**About this task**. Could you write out every entry exactly as it stands?

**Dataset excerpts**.
● ● ● ● ● ● ●

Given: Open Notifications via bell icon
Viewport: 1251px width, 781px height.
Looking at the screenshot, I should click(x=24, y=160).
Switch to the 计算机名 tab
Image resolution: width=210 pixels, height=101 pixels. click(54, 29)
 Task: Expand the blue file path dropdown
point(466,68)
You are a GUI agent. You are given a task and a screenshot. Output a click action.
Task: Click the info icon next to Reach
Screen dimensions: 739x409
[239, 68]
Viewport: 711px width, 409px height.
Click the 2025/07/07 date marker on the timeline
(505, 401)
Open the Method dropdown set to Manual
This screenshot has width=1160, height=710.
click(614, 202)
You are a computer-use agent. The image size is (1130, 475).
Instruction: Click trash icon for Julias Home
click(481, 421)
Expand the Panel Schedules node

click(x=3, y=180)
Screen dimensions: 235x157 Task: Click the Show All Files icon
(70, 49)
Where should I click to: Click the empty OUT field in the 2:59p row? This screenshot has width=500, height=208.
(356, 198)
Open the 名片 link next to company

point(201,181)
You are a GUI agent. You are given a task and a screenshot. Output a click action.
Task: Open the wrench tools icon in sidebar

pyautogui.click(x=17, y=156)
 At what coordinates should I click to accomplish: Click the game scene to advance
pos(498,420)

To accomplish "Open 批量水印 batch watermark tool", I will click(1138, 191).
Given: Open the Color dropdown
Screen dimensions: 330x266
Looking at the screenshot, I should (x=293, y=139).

● ● ● ● ● ● ●

**Written answer**.
Given: Open Notifications via bell icon
Viewport: 1251px width, 781px height.
Looking at the screenshot, I should click(x=24, y=160).
Switch to the 计算机名 tab
Image resolution: width=210 pixels, height=101 pixels. click(54, 29)
 Task: Expand the blue file path dropdown
point(466,68)
You are a GUI agent. You are given a task and a screenshot. Output a click action.
Task: Click the info icon next to Reach
Screen dimensions: 739x409
[239, 68]
Viewport: 711px width, 409px height.
Click the 2025/07/07 date marker on the timeline
(505, 401)
Open the Method dropdown set to Manual
This screenshot has width=1160, height=710.
click(614, 202)
You are a computer-use agent. The image size is (1130, 475).
Instruction: Click trash icon for Julias Home
click(481, 421)
Expand the Panel Schedules node

click(x=3, y=180)
Screen dimensions: 235x157 Task: Click the Show All Files icon
(70, 49)
Where should I click to: Click the empty OUT field in the 2:59p row? This screenshot has width=500, height=208.
(356, 198)
Open the 名片 link next to company

point(201,181)
You are a GUI agent. You are given a task and a screenshot. Output a click action.
Task: Open the wrench tools icon in sidebar

pyautogui.click(x=17, y=156)
 At what coordinates should I click to accomplish: Click the game scene to advance
pos(498,420)

To accomplish "Open 批量水印 batch watermark tool", I will click(1138, 191).
Given: Open the Color dropdown
Screen dimensions: 330x266
Looking at the screenshot, I should (x=293, y=139).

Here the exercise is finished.